I opened a ticket with the city due to water erosion at the storm drain. They were out the next day to assess and approve a repair. A bit messy and I don't know how well the grass will handle that much concrete beneath it in the future.


----------



## Madao (Sep 23, 2021)

February 2022 cont.

I also had the following removed due to winter storm damage or them being planted less than a foot from the foundation blocking windows.

1) half broken Redbud
2) sugar/silver maple 8-10ft from house
3) 8+ hollies that I had already cut down 'rejuvenated' as they were obstructing the windows and damaging them.
4) 3 boxwoods for the same reason as the hollies.

I'll now revamp the edging and plant new foundation shrubs. Not decided on what to use yet but considering a mix of junipers, kaleidoscope abelia, and nandina. This house faces South so plenty of sun exposure.


----------



## Madao (Sep 23, 2021)

March 2022

9th
Prodiamine 11.77 g/M
SpeedZone Southern 0.75 floz/M
Surfactant 0.5 floz/M
Dye 1-1.25 floz/M

Used yellow turbo teejet to do more passes then hit border hard as it is the only area I had breakthrough from my fall pre-emergent.
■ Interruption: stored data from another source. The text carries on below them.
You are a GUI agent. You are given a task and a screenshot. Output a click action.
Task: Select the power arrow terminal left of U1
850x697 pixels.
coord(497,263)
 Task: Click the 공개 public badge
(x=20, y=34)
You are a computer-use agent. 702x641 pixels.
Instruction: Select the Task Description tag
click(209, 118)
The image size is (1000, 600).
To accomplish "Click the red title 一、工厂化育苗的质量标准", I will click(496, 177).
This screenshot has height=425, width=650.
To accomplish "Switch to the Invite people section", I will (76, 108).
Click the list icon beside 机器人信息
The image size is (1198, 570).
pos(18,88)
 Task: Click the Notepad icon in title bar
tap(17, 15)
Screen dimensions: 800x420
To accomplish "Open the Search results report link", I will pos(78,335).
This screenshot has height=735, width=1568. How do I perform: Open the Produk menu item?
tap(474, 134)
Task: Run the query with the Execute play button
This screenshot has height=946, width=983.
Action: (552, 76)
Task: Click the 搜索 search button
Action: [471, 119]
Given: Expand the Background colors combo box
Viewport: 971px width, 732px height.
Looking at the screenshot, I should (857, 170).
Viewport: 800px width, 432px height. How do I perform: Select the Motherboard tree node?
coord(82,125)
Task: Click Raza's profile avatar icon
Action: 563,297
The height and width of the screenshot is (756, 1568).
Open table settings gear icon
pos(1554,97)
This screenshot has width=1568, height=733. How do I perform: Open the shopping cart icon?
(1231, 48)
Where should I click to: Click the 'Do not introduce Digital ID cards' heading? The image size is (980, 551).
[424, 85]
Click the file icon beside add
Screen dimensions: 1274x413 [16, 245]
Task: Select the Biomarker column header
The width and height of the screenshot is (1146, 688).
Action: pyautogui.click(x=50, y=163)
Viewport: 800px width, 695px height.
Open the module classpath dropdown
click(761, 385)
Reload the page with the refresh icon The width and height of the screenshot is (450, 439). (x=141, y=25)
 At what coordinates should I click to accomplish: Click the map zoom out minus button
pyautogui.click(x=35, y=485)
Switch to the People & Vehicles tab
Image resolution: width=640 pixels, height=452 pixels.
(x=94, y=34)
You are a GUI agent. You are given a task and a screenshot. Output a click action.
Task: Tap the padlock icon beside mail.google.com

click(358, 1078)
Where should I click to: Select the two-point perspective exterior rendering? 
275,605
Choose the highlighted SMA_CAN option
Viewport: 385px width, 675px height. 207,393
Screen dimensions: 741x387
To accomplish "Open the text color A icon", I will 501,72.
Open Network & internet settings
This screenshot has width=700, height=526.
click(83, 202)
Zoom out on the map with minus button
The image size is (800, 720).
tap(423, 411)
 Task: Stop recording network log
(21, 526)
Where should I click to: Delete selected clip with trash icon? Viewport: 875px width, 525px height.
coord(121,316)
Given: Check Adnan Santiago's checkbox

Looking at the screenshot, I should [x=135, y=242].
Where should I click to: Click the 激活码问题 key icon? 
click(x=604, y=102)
Added more dye to front than back in attempt to see impact for my preferences. Skipped the newly sodded areas and will deal with it via postemergent as necessary.





11th
4-5in of wet snow and my magnolia isn't very happy about it as we've had a few warm weeks and frosts.


----------



## Redtwin (Feb 9, 2019)

How is the curb repair looking?


----------



## Madao (Sep 23, 2021)

Not much rain yet but I don't think it'll erode anymore. I'll post photos as the season progresses. Hoping to smooth it out so I can cut at 1.25 with my rotary but the hell strip might have to be 2in.

Although with shallow soil I bet the grass near the storm drain will struggle especially since I don't have irrigation.

They did drive on some areas that have deep ruts...I can see the tire tread even.


----------



## Madao (Sep 23, 2021)

The ruts and sod weren't smooth so I got dirt in a few spots, but otherwise greening up nicely.


----------



## Madao (Sep 23, 2021)

April 2022
Fertilizer: 2 week interval
1ea bags front and back 4-2-0 ecoscraps

Pests: 
1st week Imidacloprid 75WSP
3rd week GrubEx

Mowing weekly

Worked on garden beds


----------



## Madao (Sep 23, 2021)

May 2022

Just mowing and watering new shrubs lately.

4ea #3 Bordeux yaupon holly
2ea #3 kaleidoscope abelia

Trying to determine fillers and vertical accents.
I want to incorporate drift roses and catmint for some color with the possibility of barberry as well.


----------